Como en una escena surrealista, vemos de espaldas a un hombre -un "mensajero", escribe Marcos (1,1-8)- enviado para anunciar una presencia que se acerca. Es como si su figura de espaldas estuviera impresa en un espejo: nos hace pensar en las "pinturas espejo" de Miguel Ángel Pistoletto. Al mirar su nuca, vemos nuestros rasgos, nuestros movimientos. El mensajero prepara el camino a los que vendrán en una historia que nos implica, en la que estamos dentro. Vemos más allá de él caminos que se deshacen y se enderezan en sus giros, que se redibujan. Son los nuestros.

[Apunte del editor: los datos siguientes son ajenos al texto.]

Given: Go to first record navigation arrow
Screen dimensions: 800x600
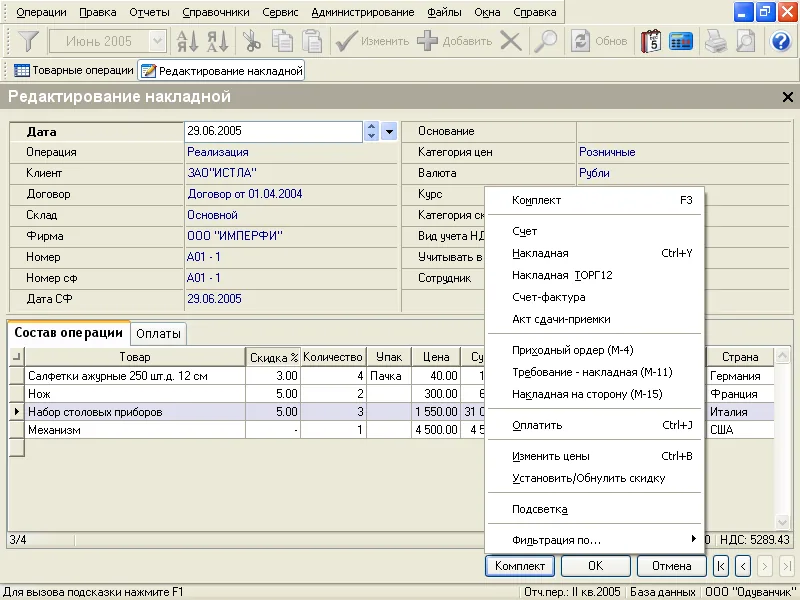Looking at the screenshot, I should [721, 566].
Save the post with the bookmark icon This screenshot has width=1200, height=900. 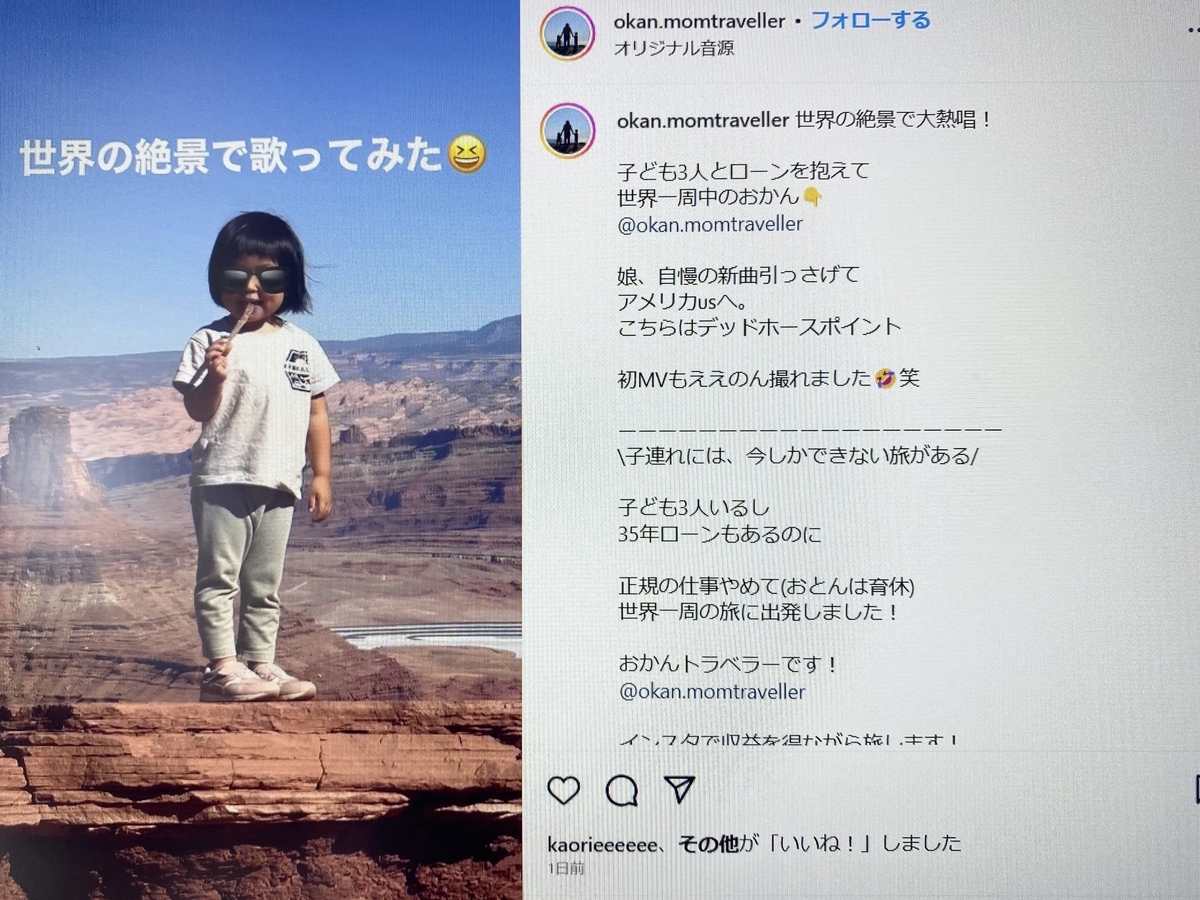tap(1196, 790)
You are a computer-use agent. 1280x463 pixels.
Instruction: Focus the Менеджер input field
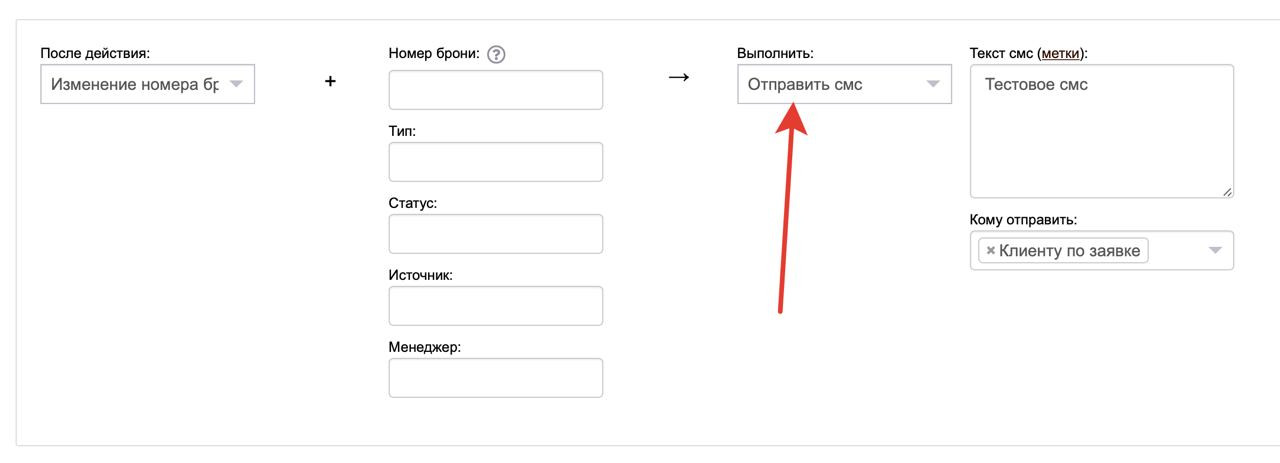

¿Quién es este mensajero? Marcos nos presenta a Juan. Éste es su nombre. De repente vemos su figura de frente, ya no de espaldas. Y lo vemos en acción: bautiza en el desierto, proclamando la conversión y el perdón de los pecados. Sumerge a la gente en el agua del Jordán y la levanta con un gesto de gran fuerza simbólica. Como un zoom, el objetivo de Marcos nos acerca a esta figura misteriosa. Ahora nos aparece bien definido: está vestido con pelo de camello y lleva un cinturón de cuero alrededor de las caderas.
Es un hombre que no tiene nada de civilizado, nada de burgués, diríamos. No tiene nada que ver con el hieratismo de un ministro de culto o de un hombre sagrado. Es tan primitivo como su ropa. Le vemos comer: se alimenta de saltamontes y miel silvestre. No tiene ante sí alimentos suculentos ni bebidas embriagadoras. Su sobriedad es total, salvaje. Tiene el hedor del solitario que repele a la sociedad civilizada.
Pero su soledad y su absoluta originalidad contrastan con el panorama que se abre ante él: se ve a gentes sin número de toda la región de Judea que acuden en tropel en su dirección, y a todos los habitantes de Jerusalén. Una oleada de gente atraviesa el desierto en dirección al río. Él no las mira, no las ve venir, sino que realiza sus gestos repetitivos de inmersión en el agua del río Jordán: una persona cada vez. La multitud llega atraída por este hombre singular.
Y su voz se oye en toda la región, gritando: "El que es más fuerte que yo, viene detrás de mí". Juan se vuelca en su acto de inmersión, pero no llama la atención sobre sí mismo y se considera débil en comparación con el fuerte que está por llegar. Mientras realiza su gesto se refiere a otro, a uno que viene después, mucho más importante que él: 'No soy digno de rebajarme a desatar los cordones de sus sandalias', dice. Porque este hombre tiene los cordones atados como se atan los zapatos para caminar. Es un hombre que camina, por tanto, que viene, que llega. No sabemos quién es, nada se nos dice de él, pero ahora aprendemos que este bautismo en agua es sólo un prólogo. Y Juan es una introducción.
Nuestra vida es una preparación. No siempre está claro quién y qué vendrá a nuestras vidas, no vemos nuestra salvación a la cara, y no entendemos quién y qué llenará nuestras expectativas. Pero debemos prestar atención si oímos una voz que clama en nuestro desierto y nos pide que mantengamos vigilante nuestra espera.